PRESIDENTE DA REPÚBLICA ALERTA QUE O PRIMEIRO-MINISTRO NÃO SERÁ DEMITIDO ENQUANTO NÃO SE REVELAR INCAPAZ DE FORMAR GOVERNO
O presidente da república, José Mário Vaz, afirmou, esta quinta-feira (22 Fevereiro), que não pode avançar com “qualquer decisão” até receber confirmação do primeiro-ministro sobre a incapacidade na formação do novo elenco governamental
José Mário Vaz falava aos jornalistas durante uma visita na antiga instalação do complexo industrial do Cumeré (40 quilómetros à norte de Bissau).
Segundo, o Chefe de Estado guineense o poder não estará nas ruas reafirmando que não posso fará nada enquanto o primeiro-ministro (nomeado há mais de um mês) não se declara incapaz de formar o seu elenco.
“Penso que o primeiro-ministro está a fazer contactos para a formação de um novo governo e não vamos avançar com nada de momento até ele se pronunciar sobre a incapacidade na formação do governo”, explica.
No que se refere as sanções impostas às dezanove (19) personalidades guineenses pela CEDEAO, o chefe de Estado diz não estar preocupado com as sanções mas sim em criar emprego para os jovens e potenciar a riqueza para o país.
Questionado ainda se não está preocupado com o facto de as sanções abrangerem o seu filho, o líder guineense considerou que Herson Vaz “é um guineense como qualquer outro cidadão”.
“Disse-lhe isso.
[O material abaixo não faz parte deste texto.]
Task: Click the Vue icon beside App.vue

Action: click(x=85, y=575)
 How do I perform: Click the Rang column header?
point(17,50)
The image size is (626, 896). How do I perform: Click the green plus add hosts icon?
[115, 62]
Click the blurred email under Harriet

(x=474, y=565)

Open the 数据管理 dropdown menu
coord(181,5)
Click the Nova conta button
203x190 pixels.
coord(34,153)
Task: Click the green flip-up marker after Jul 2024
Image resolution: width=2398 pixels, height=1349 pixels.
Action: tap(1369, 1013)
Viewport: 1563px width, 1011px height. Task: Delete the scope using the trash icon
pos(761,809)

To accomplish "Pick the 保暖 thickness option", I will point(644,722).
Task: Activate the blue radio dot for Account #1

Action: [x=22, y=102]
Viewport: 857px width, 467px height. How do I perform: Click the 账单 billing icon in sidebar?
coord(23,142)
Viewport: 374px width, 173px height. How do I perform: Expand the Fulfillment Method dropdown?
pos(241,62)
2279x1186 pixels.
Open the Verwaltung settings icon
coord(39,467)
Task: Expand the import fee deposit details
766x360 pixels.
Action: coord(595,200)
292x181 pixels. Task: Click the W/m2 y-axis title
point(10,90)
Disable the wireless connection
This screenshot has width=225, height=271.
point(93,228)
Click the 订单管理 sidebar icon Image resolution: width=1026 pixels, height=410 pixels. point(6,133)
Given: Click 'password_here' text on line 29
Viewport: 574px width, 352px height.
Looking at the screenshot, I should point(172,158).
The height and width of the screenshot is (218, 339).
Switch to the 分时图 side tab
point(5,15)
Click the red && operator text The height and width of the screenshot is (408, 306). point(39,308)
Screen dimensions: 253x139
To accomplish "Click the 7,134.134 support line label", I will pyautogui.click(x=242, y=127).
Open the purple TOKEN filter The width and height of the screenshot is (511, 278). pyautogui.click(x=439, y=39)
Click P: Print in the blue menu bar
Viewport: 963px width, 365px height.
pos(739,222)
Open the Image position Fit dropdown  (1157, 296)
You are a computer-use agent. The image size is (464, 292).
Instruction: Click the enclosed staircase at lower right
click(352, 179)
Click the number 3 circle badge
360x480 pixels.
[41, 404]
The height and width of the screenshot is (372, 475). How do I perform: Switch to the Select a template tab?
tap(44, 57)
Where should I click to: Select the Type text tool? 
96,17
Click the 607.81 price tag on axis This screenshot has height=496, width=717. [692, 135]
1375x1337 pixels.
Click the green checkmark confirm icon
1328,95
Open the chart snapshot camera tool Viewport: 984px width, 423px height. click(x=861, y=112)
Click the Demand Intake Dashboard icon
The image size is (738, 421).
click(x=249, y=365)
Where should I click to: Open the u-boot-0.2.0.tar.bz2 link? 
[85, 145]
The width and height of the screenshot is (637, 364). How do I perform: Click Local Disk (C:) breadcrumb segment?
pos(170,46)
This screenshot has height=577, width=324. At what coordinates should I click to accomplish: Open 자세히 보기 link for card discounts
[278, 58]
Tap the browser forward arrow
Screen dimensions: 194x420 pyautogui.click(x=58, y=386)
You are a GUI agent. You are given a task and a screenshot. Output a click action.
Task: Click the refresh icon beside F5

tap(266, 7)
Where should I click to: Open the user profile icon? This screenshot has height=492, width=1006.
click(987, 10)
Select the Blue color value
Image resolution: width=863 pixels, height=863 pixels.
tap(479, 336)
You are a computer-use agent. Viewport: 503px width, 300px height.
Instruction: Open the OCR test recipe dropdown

Ele é homem. O nome dele consta da lista, tem que estar ao lado dos outros guineenses para arranjarmos soluções para isso", sustenta José Mário Vaz, numa declaração em língua crioula.
Igualmente o presidente da república visitou o hospital de Cumura “Mal de Hansen”, sector de Prabis, região de Biombo, para agradecer os médicos afectos aos estabelecimentos e de seguida participou num almoço com os doentes internados naquele centro hospitalar ponto de referência nacional, vocacionado a tratamento de VIH-SIDA, Tuberculose e os doentes da área materno-infantil.